2.5.6. De rechtbank is van oordeel dat de hiervoor bedoelde premie niet te beschouwen is als inkomen uit arbeid, nu het gaat om een geringe vergoeding waar tenminste 20 uur vrijwilligerswerk per week tegenover staat. De vergoeding kan dan ook niet worden gezien als een tegenprestatie voor verrichte arbeid. Bovendien is de regeling uitsluitend van toepassing op uitkeringsgerechtigden waarvan objectief is vastgesteld dat een toeleiding naar de arbeidsmarkt (nog) niet mogelijk is. Uit de omstandigheid dat uitkeringsgerechtigden in staat zijn vrijwilligerswerk te verrichten kan naar het oordeel van de rechtbank dan ook niet zonder meer worden afgeleid dat er in hun situatie sprake is van arbeidsmarktperspectief. Gelet op een en ander acht de rechtbank het onderscheid dat verweerder maakt tussen de situatie van eiseres en de situatie van bijstandsgerechtigden die vrijwilligerswerk verrichten en daarvoor een vergoeding van € 100,- per maand ontvangen als hiervoor bedoeld, niet ongerechtvaardigd.
2.6. Uit het voorgaande volgt dat verweerder terecht tot het oordeel is gekomen dat artikel 36, eerste lid, aanhef en onderdeel b, van de WWB aan het recht van eiseres op langdurigheidstoeslag in de weg staat. Het beroep is derhalve ongegrond.
2.7. Voor een proceskostenveroordeling is geen aanleiding.
- verklaart het beroep ongegrond.
Deze uitspraak is gedaan op 7 november 2006 door mr. M.A.J. Berkers, rechter, in tegenwoordigheid van mr. J.T.M. de Haan-Bergisch, griffier.

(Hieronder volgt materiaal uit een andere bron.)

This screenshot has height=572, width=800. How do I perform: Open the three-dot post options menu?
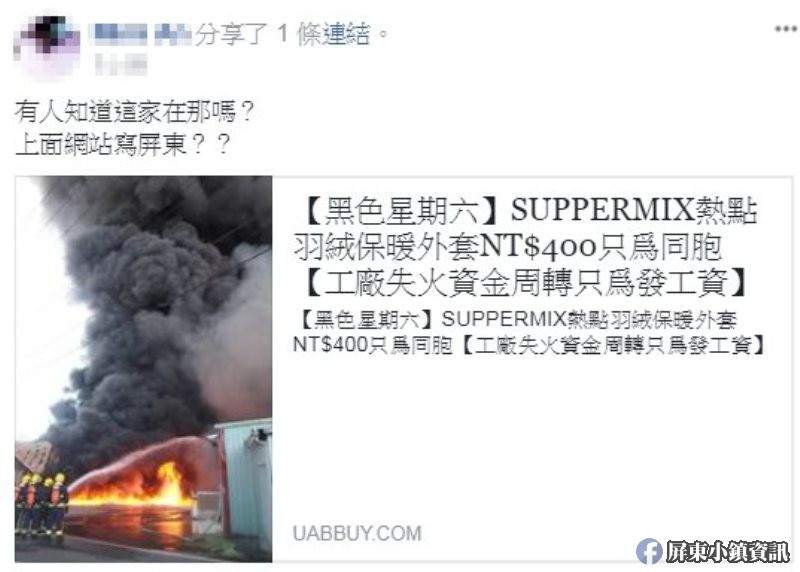click(786, 29)
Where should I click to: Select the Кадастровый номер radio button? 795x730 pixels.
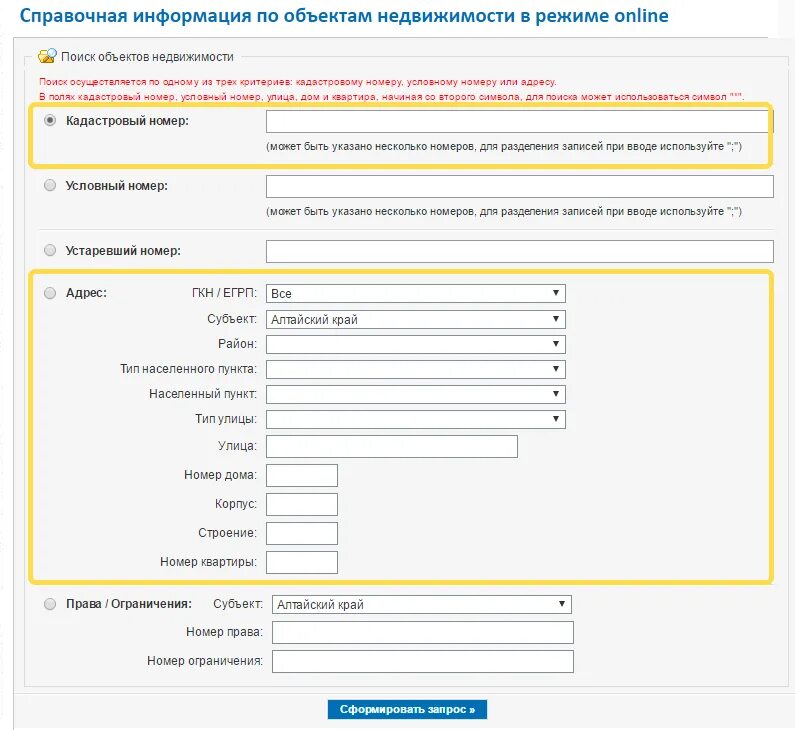50,121
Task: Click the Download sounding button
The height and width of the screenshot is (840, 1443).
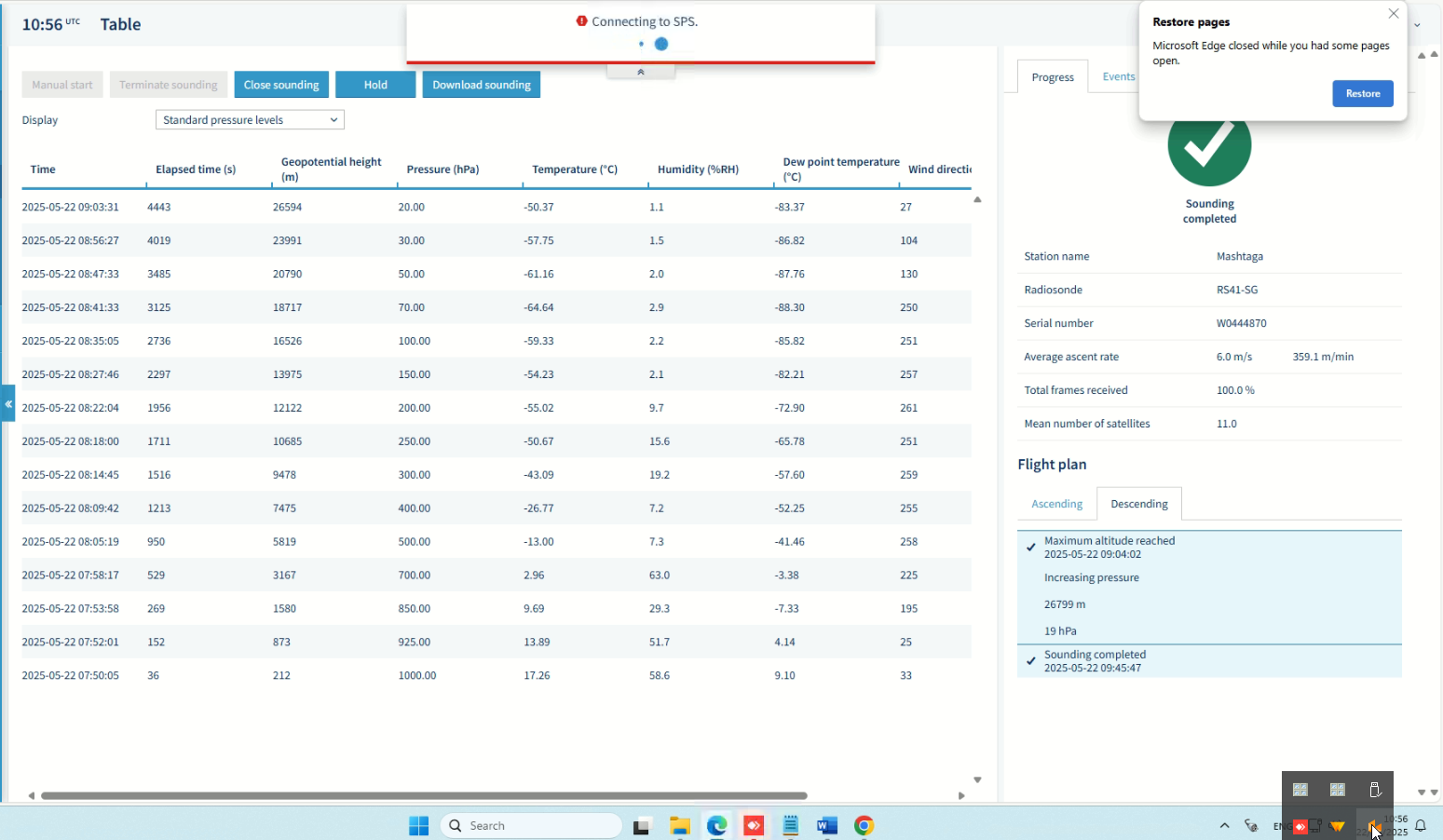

Tegen deze uitspraak kunnen belanghebbenden – in elk geval de eisende partij – en verweerder hoger beroep instellen. Hoger beroep wordt ingesteld door binnen zes weken na de datum van verzending van deze uitspraak een brief (beroepschrift) en een kopie van de uitspraak te zenden aan de Centrale Raad van Beroep, Postbus 16002, 3500 DA Utrecht.